My ex husband (we are separated but not legally divorced) is in prison at the moment. He is Indian national who has been in the UK for the past 5 and a half years. We married in India and lived there for a year and then came to UK. We have a 5 year old son. Although he was eligible to apply for British citizenship, he never did so (don't ask me why) and has Indian passport with his permanent leave to remain stamped in it.
6 months ago, he went out, got drunk and hit a man over his head with a pint glass. Got sentenced 3 weeks ago for 15 months to serve 7.5 months. He was served notice of intent to deport few days ago in prison. Before anything else, I wanted some help from experts here.
I would like him to stay in the country because (regardless of how us two got on or didn't get on) he has a very good relationship with our son. He comes every weekend and takes him out to his activities and they spend a lot of time together. He calls and speaks to his son every day, he gives money for him every month and in general is an excellent father. Even now, from prison, he calls him every day (child is told that daddy had to go to India for work) and asks about school etc. I am not sure if this will have any impact on anything but I am just trying to give as much information as possible.
Will he be deported out of the UK now? If he is deported, does it mean he can never come back? If someone can just shed some light on the situation I would greatly appreciate it.

Many thanks.
Submitted: 5 years ago.
Category: Law
Expert:  Senior Partner replied 5 years ago.
Thanks for your question. The short answer is that if he is deported then he cannot return to the UK for as long as the deportation order is in force which is usually 10 years.It is possible to apply to have it lifted but it is unlikely that would happen if he is in fact deported.

If you are a British Citizen and your son is and therefor likely to remain indefinitely in the UK , he may be able to resist deportation on grounds that his right to family life is being infringed. He should have been given notice of his right of appeal and he should hire a lawyer to do so. As you ay know the government is quite opposed to the way in which the right to family life is used to prevent the deportation of convicted criminals but as the law currently stands he would have a reasonably good chance of success if your son would effectively be deprived of all contact with his father as a result. But he must get a specialist immigration solicitor to help with his appeal. Legal aid is currently still available for this so he should get on with it. Perhaps the law firm that defended him can assist.

**Items from a data source**
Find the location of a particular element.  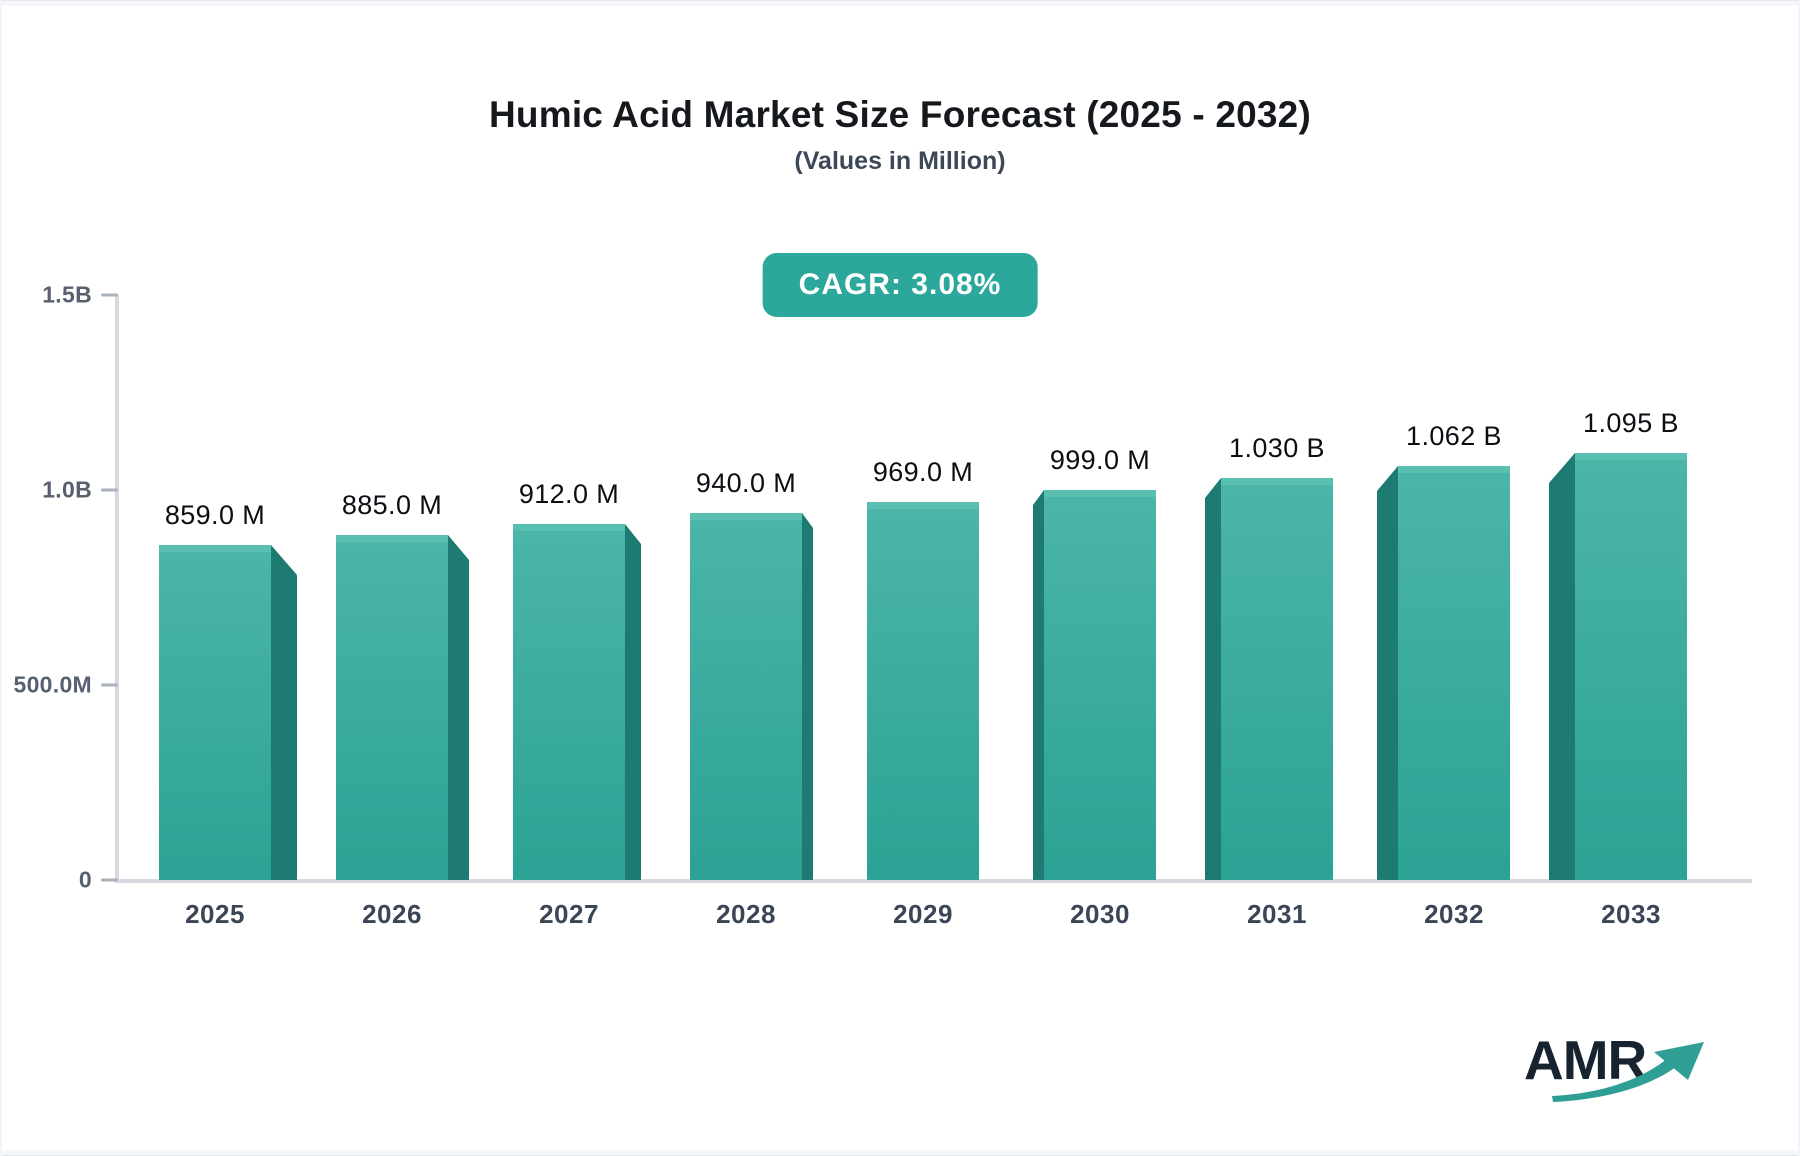

bar-2025 is located at coordinates (215, 712).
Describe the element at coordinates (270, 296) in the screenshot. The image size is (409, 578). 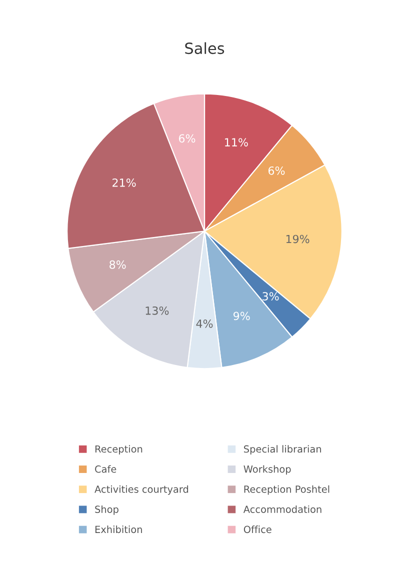
I see `data-label: 3%` at that location.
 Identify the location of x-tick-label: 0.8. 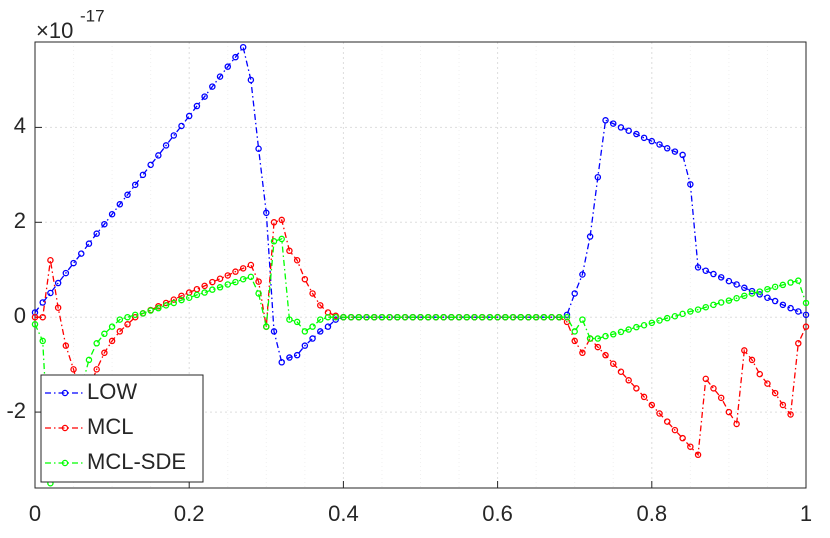
(652, 514).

**WHAT YOU ARE ASKED TO DO**
Copy the stretch of the deportation question from "Will he be deported" through "greatly appreciate it.", swapping "the situation" for "my case".

**REPLY**
Will he be deported out of the UK now? If he is deported, does it mean he can never come back? If someone can just shed some light on my case I would greatly appreciate it.